Oggi la Chiesa italiana, avvezza ai privilegi concordatari, è
abituata a esercitare non l' auctoritas di cui parla
il professor Mirabelli sull' Osservatore Romano, ma una potestas indiretta del
tutto anacronistica. Non voglio fare processi alle intenzioni, ma qui sembra di
assistere a un tentativo di imporre un' egemonia
culturale, a un progetto più ambizioso del gentilonismo. Nel 1913 i cattolici
si alleavano con i liberali in chiave difensiva, per evitare il divorzio e la
morte della scuola privata. Ora pare che la Chiesa voglia fare del
nostro Paese l' eccezione d' Europa: l' Italia
cattolica dove non valgono le leggi in vigore in tutti gli altri Paesi
cattolici». Deve costare sofferenza al professore dire che il conflitto è
davvero grave, al punto da vanificare qualsiasi paragone con il passato
recente. «Divorzio e aborto toccavano davvero a fondo il matrimonio e il
diritto alla vita. Oggi ascolto controversie che si immiseriscono
nella dichiarazione anagrafica; quasi si dovessero scrivere le leggi sotto
dettatura. E poi non è vero che il referendum sul
divorzio fu imposto alla Dc dal Papa. Al più gli si può rimproverare di non
aver esercitato una "moral suasion" più efficace sui promotori del
referendum. Fanfani lo appoggiò perché credeva di stravincere: non aveva capito
l' evoluzione della società intuita invece da
Dossetti, che già nel 1957 aveva teorizzato come nel Paese non esistesse più
una maggioranza cattolica.
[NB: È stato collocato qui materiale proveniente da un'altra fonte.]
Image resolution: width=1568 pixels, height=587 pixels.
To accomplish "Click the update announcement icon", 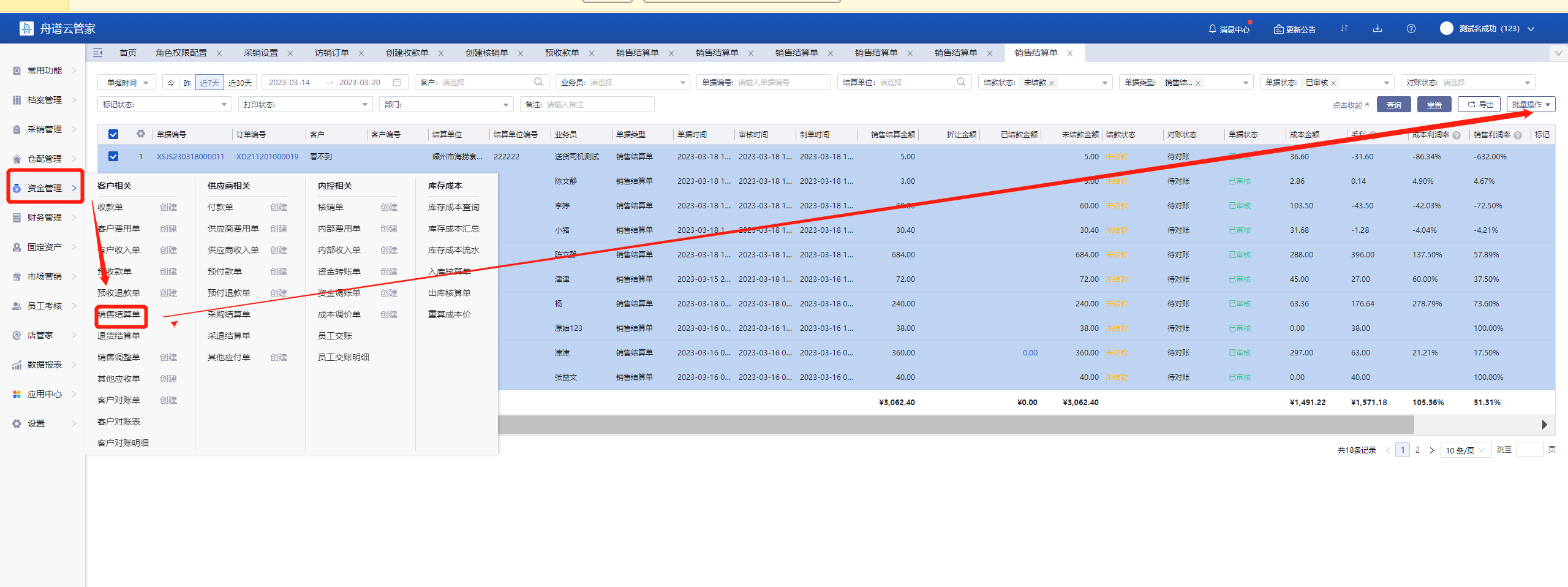I will point(1278,29).
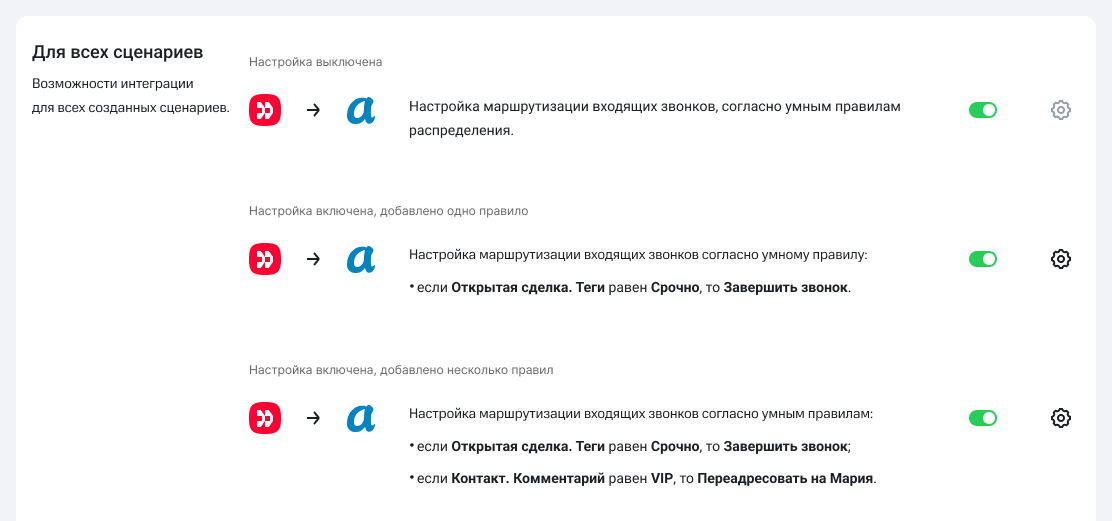Click the "Для всех сценариев" heading
Image resolution: width=1112 pixels, height=521 pixels.
(118, 51)
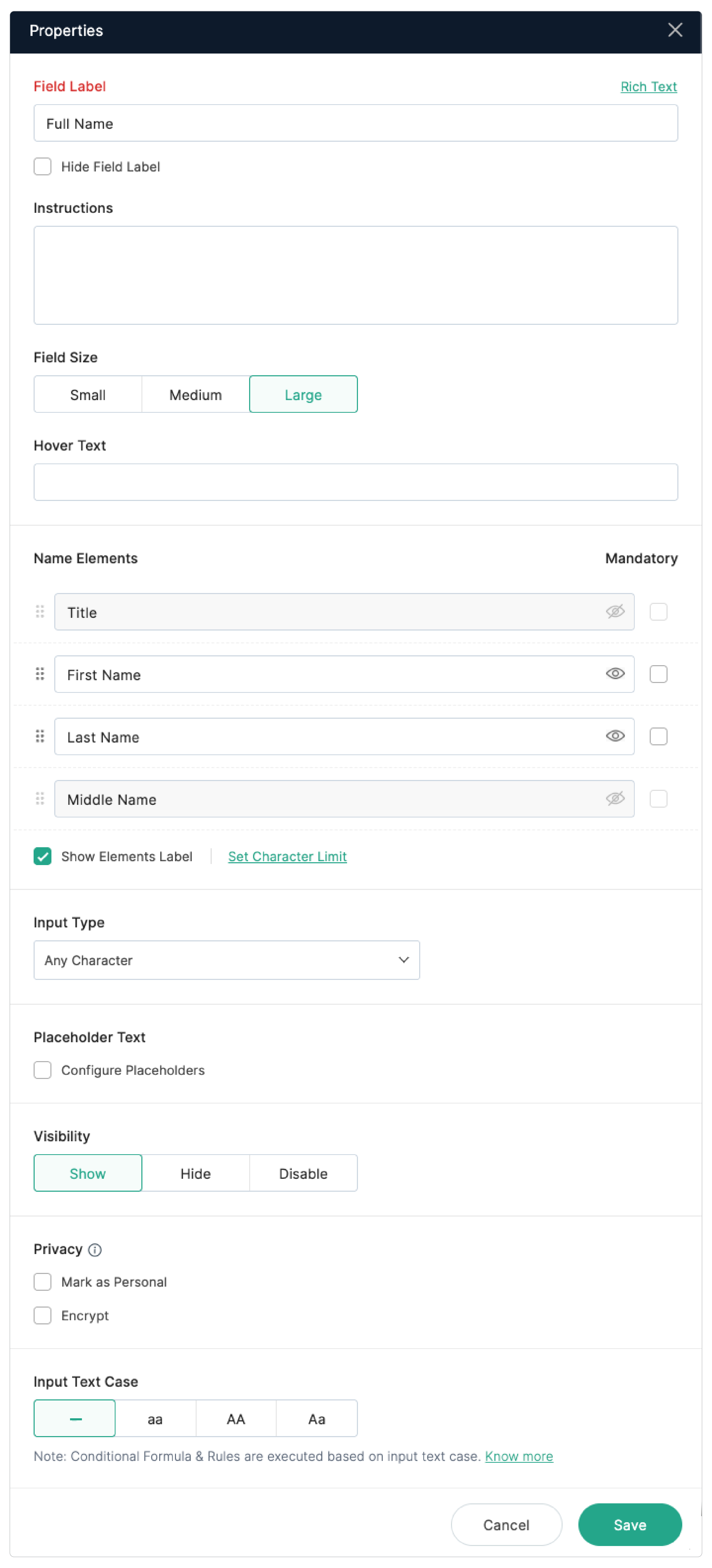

E, dopo la sconfitta, Moro invitò a difendere
"principi e valori cristiani al di fuori delle istituzioni e delle leggi,
e cioè nel vivo, aperto e disponibile tessuto della
nostra vita sociale". Ruini e il suo successore farebbero
bene a seguire l' idea di Moro: la Chiesa si batta nella società,
non in Parlamento o nelle urne. Concorra alla sintesi di cui ha parlato
Napolitano, collabori con lo Stato per restituire ai
giovani la preferenza per il matrimonio. Una cosa è certa: molti cattolici
italiani chiedono alla loro Chiesa generosità e lungimiranza. Ad esempio
sarebbe meglio rinunciare a istituzioni
anacronistiche, che sono sparite ovunque tranne che in Italia, come gli effetti
civili della giurisdizione ecclesiastica, amministrata dalla Sacra Rota come
dai tribunali regionali ecclesiastici: relitti del passato, che non esistono
più nemmeno nei concordati con la Lituania e la Lettonia».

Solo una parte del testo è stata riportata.